DATA SUPPLIED Block Start
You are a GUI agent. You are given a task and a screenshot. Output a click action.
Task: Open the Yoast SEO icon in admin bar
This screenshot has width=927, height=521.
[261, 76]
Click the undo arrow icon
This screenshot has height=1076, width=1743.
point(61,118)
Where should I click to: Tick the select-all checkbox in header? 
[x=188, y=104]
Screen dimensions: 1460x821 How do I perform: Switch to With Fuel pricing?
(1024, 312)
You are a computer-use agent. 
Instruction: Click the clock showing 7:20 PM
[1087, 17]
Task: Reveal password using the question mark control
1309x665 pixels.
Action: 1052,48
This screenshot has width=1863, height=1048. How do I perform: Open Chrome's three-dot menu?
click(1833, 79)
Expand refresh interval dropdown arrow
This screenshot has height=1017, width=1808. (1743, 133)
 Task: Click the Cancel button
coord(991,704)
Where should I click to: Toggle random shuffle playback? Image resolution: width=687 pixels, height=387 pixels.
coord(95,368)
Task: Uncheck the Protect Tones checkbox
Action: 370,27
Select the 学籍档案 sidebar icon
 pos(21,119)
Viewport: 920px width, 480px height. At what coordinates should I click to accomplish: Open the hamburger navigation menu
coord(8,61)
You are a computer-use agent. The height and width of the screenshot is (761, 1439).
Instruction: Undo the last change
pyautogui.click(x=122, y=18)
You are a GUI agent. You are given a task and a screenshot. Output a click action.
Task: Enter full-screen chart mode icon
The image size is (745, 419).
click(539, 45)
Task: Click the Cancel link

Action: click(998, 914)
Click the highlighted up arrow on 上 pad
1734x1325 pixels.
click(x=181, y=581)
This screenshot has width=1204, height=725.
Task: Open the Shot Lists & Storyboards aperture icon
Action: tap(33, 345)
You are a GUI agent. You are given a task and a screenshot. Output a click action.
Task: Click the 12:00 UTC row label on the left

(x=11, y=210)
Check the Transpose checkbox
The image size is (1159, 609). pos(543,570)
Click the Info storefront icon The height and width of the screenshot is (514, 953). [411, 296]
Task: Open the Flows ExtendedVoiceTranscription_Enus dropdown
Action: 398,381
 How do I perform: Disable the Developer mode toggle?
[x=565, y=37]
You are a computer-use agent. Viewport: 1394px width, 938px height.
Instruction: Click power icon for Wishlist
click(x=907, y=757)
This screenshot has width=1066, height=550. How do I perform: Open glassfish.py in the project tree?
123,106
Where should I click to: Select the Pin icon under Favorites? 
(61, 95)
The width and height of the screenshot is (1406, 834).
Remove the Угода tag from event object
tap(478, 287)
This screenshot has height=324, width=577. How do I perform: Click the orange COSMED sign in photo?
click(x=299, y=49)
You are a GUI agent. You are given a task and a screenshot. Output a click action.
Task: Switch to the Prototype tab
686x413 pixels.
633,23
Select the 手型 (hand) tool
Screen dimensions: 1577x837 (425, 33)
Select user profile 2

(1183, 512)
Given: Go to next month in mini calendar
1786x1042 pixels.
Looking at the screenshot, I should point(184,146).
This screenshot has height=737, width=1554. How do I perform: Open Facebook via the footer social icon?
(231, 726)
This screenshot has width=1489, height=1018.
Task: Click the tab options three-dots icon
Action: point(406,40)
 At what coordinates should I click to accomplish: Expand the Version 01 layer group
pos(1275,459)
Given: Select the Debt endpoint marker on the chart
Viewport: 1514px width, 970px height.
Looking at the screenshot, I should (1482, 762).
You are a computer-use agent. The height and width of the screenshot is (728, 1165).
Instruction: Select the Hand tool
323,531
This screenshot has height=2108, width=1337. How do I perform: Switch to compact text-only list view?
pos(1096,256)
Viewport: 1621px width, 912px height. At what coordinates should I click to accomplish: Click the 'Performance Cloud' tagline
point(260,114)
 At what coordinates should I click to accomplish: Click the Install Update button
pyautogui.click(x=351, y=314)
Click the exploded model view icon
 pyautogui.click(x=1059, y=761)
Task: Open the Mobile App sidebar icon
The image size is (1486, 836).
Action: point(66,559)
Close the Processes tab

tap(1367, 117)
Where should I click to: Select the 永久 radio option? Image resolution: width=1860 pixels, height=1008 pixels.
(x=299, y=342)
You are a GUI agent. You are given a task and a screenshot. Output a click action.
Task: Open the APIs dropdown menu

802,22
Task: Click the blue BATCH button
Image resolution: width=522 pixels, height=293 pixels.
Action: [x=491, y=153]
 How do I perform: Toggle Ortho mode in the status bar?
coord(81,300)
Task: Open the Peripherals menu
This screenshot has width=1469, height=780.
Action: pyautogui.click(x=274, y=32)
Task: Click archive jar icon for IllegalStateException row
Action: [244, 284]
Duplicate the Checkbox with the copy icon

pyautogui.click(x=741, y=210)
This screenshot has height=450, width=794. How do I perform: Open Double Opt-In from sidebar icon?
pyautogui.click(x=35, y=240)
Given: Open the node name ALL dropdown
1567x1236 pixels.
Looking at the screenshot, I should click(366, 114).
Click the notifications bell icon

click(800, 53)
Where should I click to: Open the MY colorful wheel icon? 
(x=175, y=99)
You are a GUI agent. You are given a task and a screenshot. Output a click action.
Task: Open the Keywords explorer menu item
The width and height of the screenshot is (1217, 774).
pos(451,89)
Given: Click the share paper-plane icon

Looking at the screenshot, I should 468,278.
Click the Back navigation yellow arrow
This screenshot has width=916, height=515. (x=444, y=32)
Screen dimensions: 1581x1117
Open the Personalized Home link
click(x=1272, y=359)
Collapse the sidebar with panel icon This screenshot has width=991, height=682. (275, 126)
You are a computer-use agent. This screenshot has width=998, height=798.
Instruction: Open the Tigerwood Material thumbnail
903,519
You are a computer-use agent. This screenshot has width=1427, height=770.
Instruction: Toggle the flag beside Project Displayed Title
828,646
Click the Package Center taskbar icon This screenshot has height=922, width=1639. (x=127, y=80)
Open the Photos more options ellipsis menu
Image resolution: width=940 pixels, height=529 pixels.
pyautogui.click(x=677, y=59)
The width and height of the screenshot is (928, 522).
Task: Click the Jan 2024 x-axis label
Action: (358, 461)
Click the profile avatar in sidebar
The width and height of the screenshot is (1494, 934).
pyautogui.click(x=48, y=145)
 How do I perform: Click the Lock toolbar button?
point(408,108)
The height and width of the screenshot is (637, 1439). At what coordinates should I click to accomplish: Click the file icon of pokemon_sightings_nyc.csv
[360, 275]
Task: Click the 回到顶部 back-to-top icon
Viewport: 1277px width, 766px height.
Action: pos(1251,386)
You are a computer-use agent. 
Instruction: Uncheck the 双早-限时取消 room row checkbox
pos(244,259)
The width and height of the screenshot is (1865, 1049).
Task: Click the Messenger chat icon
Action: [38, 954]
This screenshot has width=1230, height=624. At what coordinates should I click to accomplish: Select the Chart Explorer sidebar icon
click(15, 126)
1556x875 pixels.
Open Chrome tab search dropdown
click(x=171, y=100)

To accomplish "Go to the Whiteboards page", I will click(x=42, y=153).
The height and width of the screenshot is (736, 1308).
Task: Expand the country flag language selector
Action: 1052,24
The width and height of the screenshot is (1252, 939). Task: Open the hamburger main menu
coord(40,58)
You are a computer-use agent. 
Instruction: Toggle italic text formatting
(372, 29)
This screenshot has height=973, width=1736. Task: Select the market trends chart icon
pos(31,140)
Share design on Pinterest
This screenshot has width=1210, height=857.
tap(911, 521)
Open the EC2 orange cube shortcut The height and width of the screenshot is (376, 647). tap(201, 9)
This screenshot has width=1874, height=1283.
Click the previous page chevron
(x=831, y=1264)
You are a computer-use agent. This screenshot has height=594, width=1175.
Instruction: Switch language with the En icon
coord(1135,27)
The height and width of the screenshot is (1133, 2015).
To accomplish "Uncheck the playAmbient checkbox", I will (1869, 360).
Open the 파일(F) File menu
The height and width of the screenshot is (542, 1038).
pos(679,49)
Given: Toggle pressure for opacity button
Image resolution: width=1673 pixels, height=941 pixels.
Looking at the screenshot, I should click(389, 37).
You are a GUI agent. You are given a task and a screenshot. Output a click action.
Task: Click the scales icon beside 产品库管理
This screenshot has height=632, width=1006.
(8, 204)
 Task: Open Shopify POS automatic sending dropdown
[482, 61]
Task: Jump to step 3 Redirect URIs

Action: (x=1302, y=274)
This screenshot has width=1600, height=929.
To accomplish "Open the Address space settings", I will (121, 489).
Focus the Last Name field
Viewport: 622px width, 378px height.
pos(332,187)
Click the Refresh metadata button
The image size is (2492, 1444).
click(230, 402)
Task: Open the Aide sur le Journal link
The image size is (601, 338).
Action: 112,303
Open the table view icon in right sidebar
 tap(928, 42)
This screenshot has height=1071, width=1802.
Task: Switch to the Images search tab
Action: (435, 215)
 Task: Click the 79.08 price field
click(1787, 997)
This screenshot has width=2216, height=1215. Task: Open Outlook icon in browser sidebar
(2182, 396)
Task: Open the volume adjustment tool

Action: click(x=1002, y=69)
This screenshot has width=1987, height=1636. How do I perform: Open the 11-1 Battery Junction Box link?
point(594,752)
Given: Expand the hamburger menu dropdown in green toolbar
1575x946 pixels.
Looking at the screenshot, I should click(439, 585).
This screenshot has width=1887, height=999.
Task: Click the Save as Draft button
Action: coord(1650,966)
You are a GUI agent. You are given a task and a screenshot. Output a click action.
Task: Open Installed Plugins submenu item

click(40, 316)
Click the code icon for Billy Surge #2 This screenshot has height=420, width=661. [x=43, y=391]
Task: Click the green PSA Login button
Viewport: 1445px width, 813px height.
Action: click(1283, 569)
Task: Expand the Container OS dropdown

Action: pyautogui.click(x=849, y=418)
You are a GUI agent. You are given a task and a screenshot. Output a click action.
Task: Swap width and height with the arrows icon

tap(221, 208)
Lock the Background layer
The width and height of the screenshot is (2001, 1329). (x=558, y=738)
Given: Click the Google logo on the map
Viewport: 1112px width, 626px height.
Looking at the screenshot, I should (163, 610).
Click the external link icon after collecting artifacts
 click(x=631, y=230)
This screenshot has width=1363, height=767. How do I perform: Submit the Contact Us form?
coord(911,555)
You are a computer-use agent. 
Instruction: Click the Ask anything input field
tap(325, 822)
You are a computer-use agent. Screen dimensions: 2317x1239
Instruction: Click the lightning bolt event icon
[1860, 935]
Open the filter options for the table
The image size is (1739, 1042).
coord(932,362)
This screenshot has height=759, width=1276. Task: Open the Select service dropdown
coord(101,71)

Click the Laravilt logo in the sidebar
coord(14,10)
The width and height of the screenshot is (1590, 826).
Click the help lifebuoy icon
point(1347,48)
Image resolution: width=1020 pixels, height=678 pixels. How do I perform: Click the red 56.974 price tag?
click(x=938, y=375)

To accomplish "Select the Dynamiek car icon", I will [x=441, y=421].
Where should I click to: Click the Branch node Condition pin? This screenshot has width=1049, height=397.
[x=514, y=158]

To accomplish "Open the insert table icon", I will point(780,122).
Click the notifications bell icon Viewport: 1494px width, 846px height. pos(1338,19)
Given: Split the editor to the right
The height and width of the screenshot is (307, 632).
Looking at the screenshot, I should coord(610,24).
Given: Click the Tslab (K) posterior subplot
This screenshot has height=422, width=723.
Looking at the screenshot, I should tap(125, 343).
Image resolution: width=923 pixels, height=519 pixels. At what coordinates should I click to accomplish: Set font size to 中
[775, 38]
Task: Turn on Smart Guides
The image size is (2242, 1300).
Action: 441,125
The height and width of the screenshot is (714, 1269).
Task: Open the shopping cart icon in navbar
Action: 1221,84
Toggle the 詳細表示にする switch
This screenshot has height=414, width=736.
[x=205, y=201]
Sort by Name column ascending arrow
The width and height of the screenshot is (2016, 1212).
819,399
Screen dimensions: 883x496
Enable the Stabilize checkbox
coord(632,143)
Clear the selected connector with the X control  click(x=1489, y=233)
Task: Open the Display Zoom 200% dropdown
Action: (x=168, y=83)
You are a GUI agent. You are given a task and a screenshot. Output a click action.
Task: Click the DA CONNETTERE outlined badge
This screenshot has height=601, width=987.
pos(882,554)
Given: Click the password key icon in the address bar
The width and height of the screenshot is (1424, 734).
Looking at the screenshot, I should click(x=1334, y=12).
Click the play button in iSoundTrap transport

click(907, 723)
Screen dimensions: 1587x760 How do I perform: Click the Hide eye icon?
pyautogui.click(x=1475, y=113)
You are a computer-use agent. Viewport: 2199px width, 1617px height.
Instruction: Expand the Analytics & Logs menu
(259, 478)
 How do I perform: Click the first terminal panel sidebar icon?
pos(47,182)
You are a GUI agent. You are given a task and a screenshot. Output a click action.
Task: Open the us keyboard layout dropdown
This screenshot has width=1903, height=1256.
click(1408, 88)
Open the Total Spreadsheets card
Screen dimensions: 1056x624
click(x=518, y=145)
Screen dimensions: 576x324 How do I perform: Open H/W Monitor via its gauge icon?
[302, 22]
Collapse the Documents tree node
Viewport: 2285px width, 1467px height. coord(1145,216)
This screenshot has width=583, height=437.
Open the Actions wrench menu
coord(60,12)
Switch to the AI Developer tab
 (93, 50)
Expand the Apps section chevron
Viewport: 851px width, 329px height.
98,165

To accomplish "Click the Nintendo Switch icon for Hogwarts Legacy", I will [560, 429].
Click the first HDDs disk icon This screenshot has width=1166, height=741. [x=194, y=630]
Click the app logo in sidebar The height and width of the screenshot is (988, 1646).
DATA SUPPLIED Block End
**WORK ORDER:** Where the line with "is (761, 1439)." ends, your copy should end too; please return exactly the lines from the first line of the data through it.

**TASK RESULT:**
You are a GUI agent. You are given a task and a screenshot. Output a click action.
Task: Open the Yoast SEO icon in admin bar
This screenshot has width=927, height=521.
[261, 76]
Click the undo arrow icon
This screenshot has height=1076, width=1743.
point(61,118)
Where should I click to: Tick the select-all checkbox in header? 
[x=188, y=104]
Screen dimensions: 1460x821 How do I perform: Switch to With Fuel pricing?
(1024, 312)
You are a computer-use agent. 
Instruction: Click the clock showing 7:20 PM
[1087, 17]
Task: Reveal password using the question mark control
1309x665 pixels.
Action: 1052,48
This screenshot has width=1863, height=1048. How do I perform: Open Chrome's three-dot menu?
click(1833, 79)
Expand refresh interval dropdown arrow
This screenshot has height=1017, width=1808. (1743, 133)
 Task: Click the Cancel button
coord(991,704)
Where should I click to: Toggle random shuffle playback? Image resolution: width=687 pixels, height=387 pixels.
coord(95,368)
Task: Uncheck the Protect Tones checkbox
Action: 370,27
Select the 学籍档案 sidebar icon
 pos(21,119)
Viewport: 920px width, 480px height. At what coordinates should I click to accomplish: Open the hamburger navigation menu
coord(8,61)
You are a computer-use agent. The height and width of the screenshot is (761, 1439).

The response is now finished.